I remember one really interesting guy from The Netherlands, professional corrosion engineer and member of NACE commitee: Henk Helle. He was very kind and, at that time, provided me a lot of quality data regarding refinery units corrosion. You can apply for his book (excellent material) or for attending his worldwide known courses. The website address is:

http://www.corrosioncontrol.nu/

Best regards,


[attachment=826:ADU_Over..._Article.pdf]

#7 Alawi

Alawi

    Veteran Member

  • Members
  • 41 posts

Posted 13 April 2008 - 01:28 PM

Hello zauderberg,

I will arrange to provide you with as mush relevant data, thank you for both the ptq article & the link to corrosion control site. Actually the expert I referred to is from the same company whom the author of the ptq article works for and last week he referred a team from our company to the same article.
One piece of good news is that we are in the final steps of purchasing a desalter, may be a bit late but at least its happening.
I totally approve with your "school of life" it's better to have one good analysis per week than 10 useless analyses per day . would it be to much to ask what methods are applied to measure the salt in crude content at your refinery. Currently we use the conductivity method, also we have recently requested to purchase the required reagents and equipment needed to perform the Standard test method for organic chlorides in crude oil is ASTM D4929.


Good day

#8 Zauberberg

Zauberberg

    Gold Member

  • ChE Plus Subscriber
  • 2,727 posts

Posted 14 April 2008 - 09:27 AM

The methods I know are: ASTM D6470 (potentiometric) and IP-77 (extraction and color indicator titration). I left refinery 8 months ago, so I don't know what are the outcomes of new level measurement technology and salt content tracking - if projects are executed completely.

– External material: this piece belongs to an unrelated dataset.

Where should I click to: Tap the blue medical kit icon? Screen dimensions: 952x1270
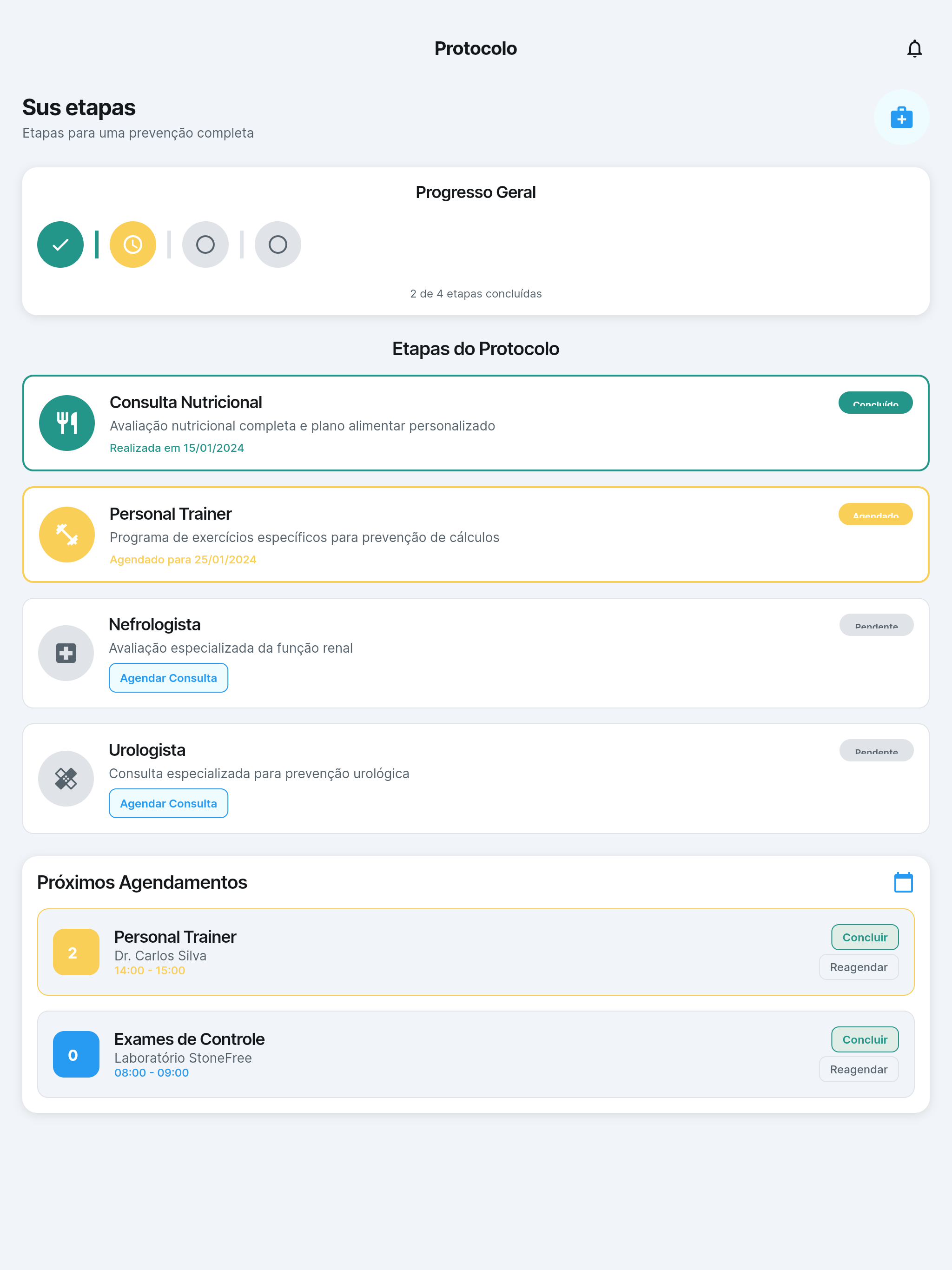[901, 118]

Do you inject any caustic in crude oil stream, and have you experienced fouling in the preheat train upstream of process furnace?

#9 Alawi

Alawi

    Veteran Member

  • Members
  • 41 posts

Posted 14 April 2008 - 03:48 PM

I will check the two methods you mentioned and see if are able to apply them at our lab.
Yes, we do inject caustic soda (spent soda from LPG caustic treatment units)in the crude oil stream and yes we are experiencing some degree of fouling in the preheat train. We have started a chemical treatment program (Anti fouling injection) and it has given some improvement.

#10 Zauberberg

Zauberberg

    Gold Member

  • ChE Plus Subscriber
  • 2,727 posts

Posted 15 April 2008 - 10:46 AM

Hot preheat train fouling is - usually - a consequence of elevated salt content in crude. Due to higher temperatures in this section of CDU, certain amounts of free water (which is always present in the system) are being dissolved in hydrocarbon stream, leaving the residual water supersaturated with inorganic salts. And they start to precipitate as solids. However, you can never be 100% sure this is your case, because there are some other possible culprits, such are:

- Caustic overdosage (overdozing is just as bad as not injecting at all)
- Undersized heat exchangers
- Incorrect fluid allocation

The only way how you can be sure about this, is to perform hydraulic analysis of existing heat exchangers and see what are the velocities (consider maximum throughput and turndown). Also, fouling deposits analysis during plant turnaround is highly desirable.

#11 Zauberberg

Zauberberg

    Gold Member

  • ChE Plus Subscriber
  • 2,727 posts

Posted 15 April 2008 - 12:34 PM

I apologize, in my previous reply it should have been stated OVERSIZED heat exchangers.